Tüm kısıtlamalara rağmen balistik füze ve insansız hava araçları üretmeye başlayan Sana yönetimi, saldırıları karşılıksız bırakmıyor. Suudi Arabistan’da dünyanın en büyük enerji şirketi Aramco dahil birçok hedefi vurmayı başaran Yemenliler, geçen hafta Abu Dabi ve Dubai’de de bazı hedefleri vurdular. Balistik füze ve insansız hava aracı kullanan Husiler, BAE emirlerini saldırılarına sonra vermeye, aksi halde daha hassas hedeflerin de vurulacağı konusunda uyardılar.
Finans, turizm ve şatafat merkezi olan BAE, sermaye için ‘tam güvenli bir alan’ diye bilinirdi. Bundan ötürü Abu Dabi ve Dubai kentlerinde bazı hedeflerin vurulması sadece şeyh takımını değil, emperyalist efendilerini de telaşlandırdı. BAE emirleri, son bombardımanlara kendilerinin katılmadıklarını iddia ettiler. Bu iddia inandırıcı bulunmasa da şeyh takımının telaşa kapıldığının işaretlerini verdi. Zira bombaların patladığı bir şatafat diyarı artık ne sermaye için çekici olabilir ne de turistler için cazibesi kalır.
Suudi Arabistan’dan sonra BAE’nin vurulması, küstah şeyh takımı ile büyük şirketlerin ‘güvenli limanı’ olan bu alanların zırhı delinmiş oldu.
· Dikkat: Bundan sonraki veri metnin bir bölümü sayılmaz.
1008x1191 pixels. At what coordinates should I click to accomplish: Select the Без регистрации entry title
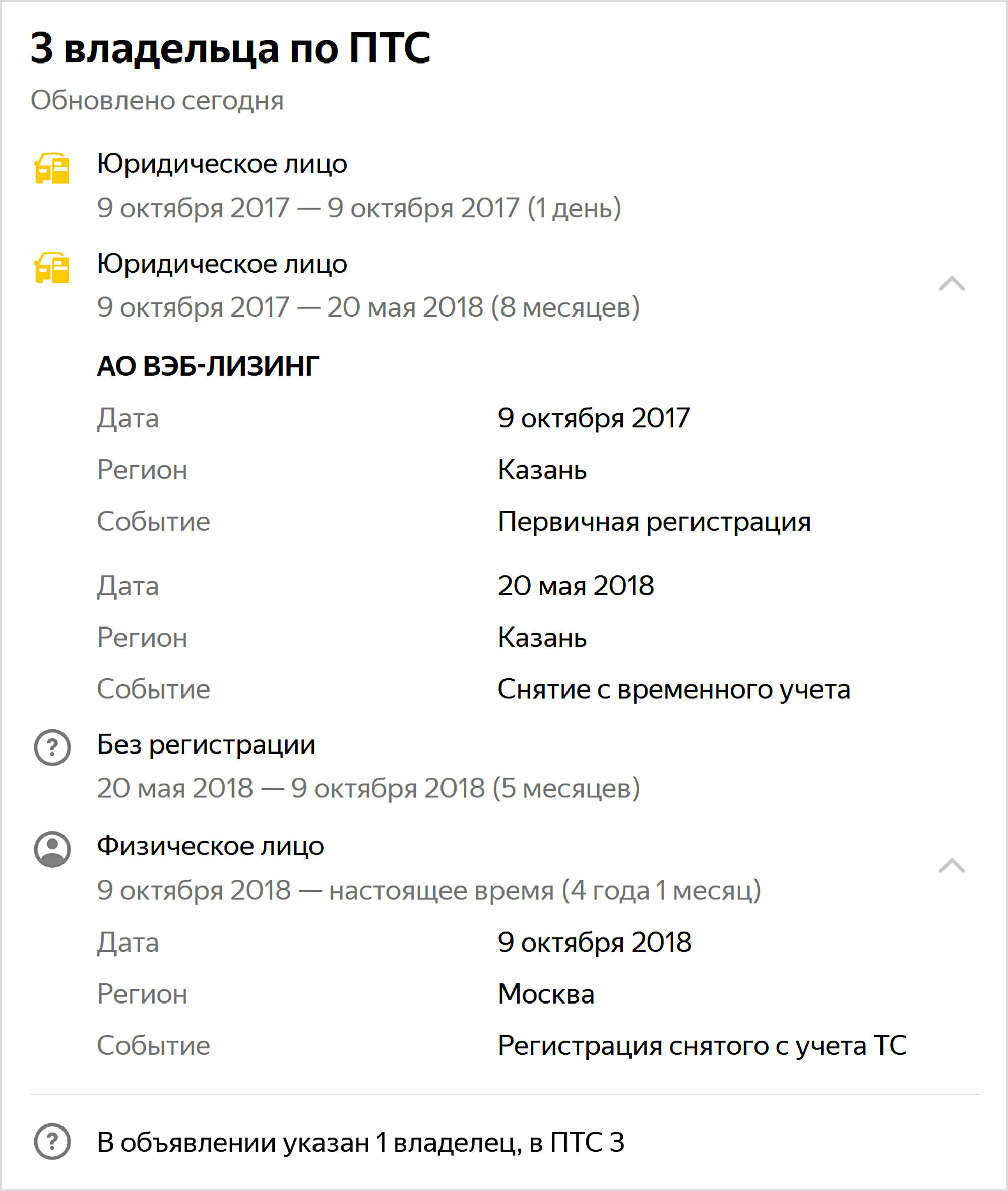(206, 744)
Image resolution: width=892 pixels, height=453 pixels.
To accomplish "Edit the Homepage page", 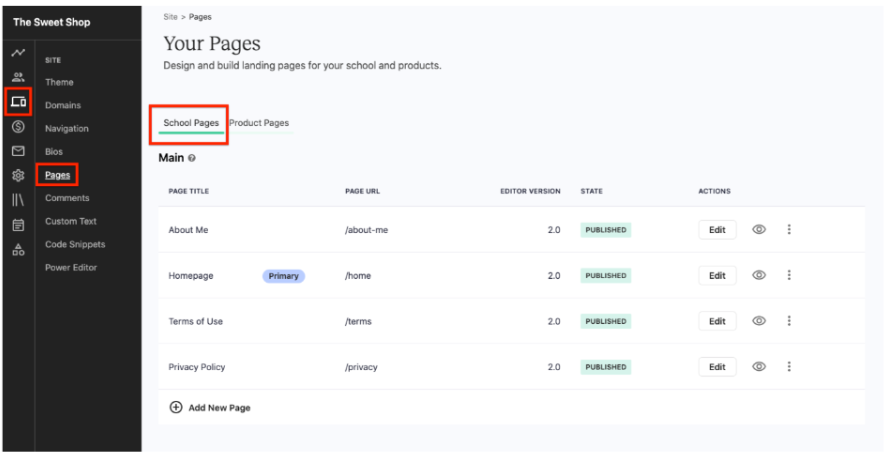I will click(717, 275).
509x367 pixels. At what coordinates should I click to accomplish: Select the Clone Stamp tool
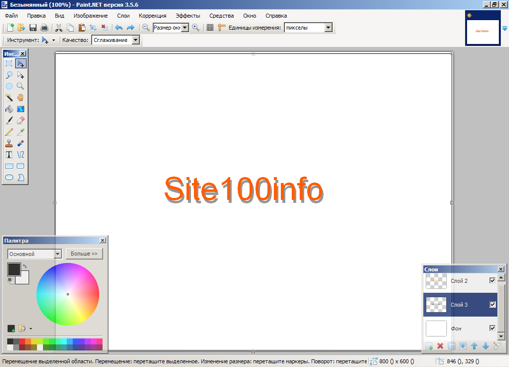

Bu gelişmelerin ardından Dışişleri Bakanını bölgeye gönderen ABD Başkanı Joe Biden, Yemenlileri tehdit etmeye çalıştı. Başkan olduğunda Yemen’de savaşı bitirmek için çalışacağını söyleyen Biden, şeyh takımının silahlar için akıttığı milyar dolarları tercih ederek, savaşa körükle gitti. Oysa tek bir uyarısıyla Suudi Arabistan anında savaşı bitirirdi.
Suudi Arabistan’la BEA rejimlerine gaz veren Amerikalı Bakanın tehditlerine Yemenliler tabir uygunsa pabuç bırakmadılar. Tehditlerle ilgili değerlendirmeler yapan Ansarullah Hareketi’nin liderleri, “Aç da kalsak, toprak da yesek teslim olmayacağız diz çökmeyeceğiz, bize saldıranlara karşı savaşmaya devam edeceğiz” mesajlarıyla karşılık verdiler. 7 yıla yaklaşan savaşta sergiledikleri pratik, bu sözlerin boş olmadığını, böyle bir irade ve kararlılığın taşıyıcısı olduklarını ispatlamıştır.
Görünen o ki, Suudilerle suç ortaklarının saldırıları devam ettiği sürece Yemen’de savaşın bitmesi mümkün olmayacak. Bu durumda Biden yönetimi şeyh takımına “savaşı durdurun” direktifi verene kadar savaşın sürme ihtimali yüksek görünüyor. Körfez’in şeyh takımı, Husilerin direnişinden İran’ı sorumlu tutuyor ve ondan savaşı bitirmek için çaba sarf etmesini istiyor. Oysa bu riyakarca bir söylemdir. Zira Ansarullah’la İran arasında ilişkiler olsa da bu hareketin İran’a angaje olduğu iddiası inandırıcılıktan yoksundur. Yani İran, verili durum değişmeden istese de savaşı bitiremez. Zira Husilerle müttefiklerinin saldırılar durdurulup kuşatma kaldırılmadan savaştan çekilmeleri olası görünmüyor.